I swear my sister was paying attention to me. After I repeatedly detailed how re-creating past memories has been making Pa more “human,” she told me she’d go along with the plan. It’s common sense that re-creating our parents’ love story means forgetting about Ma’s other wedding.

Her eyes flit from me to Pa. “I’m just not sure—”

“What?” I ask, stunned. “Aren’t you happy that Pa is back?”

“Of course I am!” Her hands tense from how tight she’s gripping one of the clothing hangers. “But you said his fortieth day is this weekend, right? What happens after that?” Her lip slightly trembles and she looks away from him.

Her voice breaks when she says, “Losing Pa was hard enough the first time.”

“Jackie…” Pa tries reaching out to Achi, but she brushes him off again.

“So what’s your plan?” I lash out at my sister. “You’re going to cheer Ma on when she gets married to Dr. Derrick?”

“You’re too young to understand, but there are a lot of things that go on in a relationship—”

“I know that!” I cut Achi off, annoyed that she’s again talking to me like I’m clueless. “And Pa has been telling me all about their relationship. I’m sure Ma still loves him.”

Achi scrubs her hand over her face. “I’m talking about Ma and Uncle Derrick, Niks.”

My palms start to sting from how hard my nails are digging into my skin. I almost hear something snap in my brain the longer I have to stand here and listen to my sister talk about how “good” Dr. Derrick is for Ma.

“He really gets what Ma’s going through and knows how to help her…”

I can’t. If I keep listening to this, I swear I’m going to hurl one of the mannequins out the window.

Achi keeps calling my name while I stomp off to the fitting rooms. My body couldn’t physically take hearing another word from her about “Uncle” Derrick.

Like, did Dr. Derrick hypnotize Achi during her last dentist appointment or something?

! She always uses that “too young” line—discrediting my opinions just because I’m the youngest, but I’m our parents’ daughter too.

From the space under the dressing room curtain, I spy the shoes of different people walking back and forth.

Then the image of watching Pa’s shoes pops back in my memory.

It was during that last year we had with Pa.

I woke up in the middle of the night because I heard Pa and Achi arguing outside our bedroom.

I inched closer, watching their shadows under the door.

When Achi came back inside, she turned on the music in her speakers, drowning out any noise that happened outside our bedroom.

“Nika?”

I look down and see Pa’s shoes turned toward me.

“Can I come in?” he asks.

Pa crouches and kneels down in front of me when I unfasten the curtain.

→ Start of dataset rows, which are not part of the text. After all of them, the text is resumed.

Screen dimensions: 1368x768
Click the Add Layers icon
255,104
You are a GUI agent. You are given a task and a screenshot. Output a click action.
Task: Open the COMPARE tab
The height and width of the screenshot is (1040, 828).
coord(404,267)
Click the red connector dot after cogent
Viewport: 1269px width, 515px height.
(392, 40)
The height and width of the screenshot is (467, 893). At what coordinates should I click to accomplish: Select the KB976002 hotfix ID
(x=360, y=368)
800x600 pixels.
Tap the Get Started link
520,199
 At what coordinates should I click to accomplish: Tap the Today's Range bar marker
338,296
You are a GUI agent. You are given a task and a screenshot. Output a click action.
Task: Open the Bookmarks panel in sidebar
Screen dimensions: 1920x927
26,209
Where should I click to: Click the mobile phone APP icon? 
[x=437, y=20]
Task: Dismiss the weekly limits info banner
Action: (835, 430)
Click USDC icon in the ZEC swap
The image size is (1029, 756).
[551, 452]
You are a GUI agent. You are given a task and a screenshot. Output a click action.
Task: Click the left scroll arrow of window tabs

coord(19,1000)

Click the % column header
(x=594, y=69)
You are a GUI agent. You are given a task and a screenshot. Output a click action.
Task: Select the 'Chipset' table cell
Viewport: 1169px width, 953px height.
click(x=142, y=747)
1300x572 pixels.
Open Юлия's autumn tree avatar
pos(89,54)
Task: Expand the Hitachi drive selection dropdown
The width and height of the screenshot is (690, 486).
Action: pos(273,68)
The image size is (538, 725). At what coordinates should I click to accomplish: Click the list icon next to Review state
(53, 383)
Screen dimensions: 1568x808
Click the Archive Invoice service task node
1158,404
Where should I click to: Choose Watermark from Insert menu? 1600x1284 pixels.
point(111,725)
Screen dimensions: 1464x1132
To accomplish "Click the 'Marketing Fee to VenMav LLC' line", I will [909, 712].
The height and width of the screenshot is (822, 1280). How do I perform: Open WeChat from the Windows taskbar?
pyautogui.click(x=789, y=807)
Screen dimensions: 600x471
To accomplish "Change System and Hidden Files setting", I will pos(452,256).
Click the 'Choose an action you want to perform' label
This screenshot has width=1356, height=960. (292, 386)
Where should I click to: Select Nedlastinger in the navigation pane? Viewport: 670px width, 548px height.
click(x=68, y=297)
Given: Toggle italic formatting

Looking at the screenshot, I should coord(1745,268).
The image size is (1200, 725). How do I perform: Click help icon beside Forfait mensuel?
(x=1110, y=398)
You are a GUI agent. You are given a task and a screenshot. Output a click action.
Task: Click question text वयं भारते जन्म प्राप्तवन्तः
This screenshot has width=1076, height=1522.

He did this when I was a kid too—when he wanted to have a “serious talk,” he always lowered himself down, made sure we were seeing each other eye to eye.

“I’m still mad at her,” I say, making sure that point is very clear.

He bows his head and sighs. “Jackie knows. She walked around the mall so you can have time to cool off.”

When that doesn’t move me, Pa adds, “Your sister has been through a lot.”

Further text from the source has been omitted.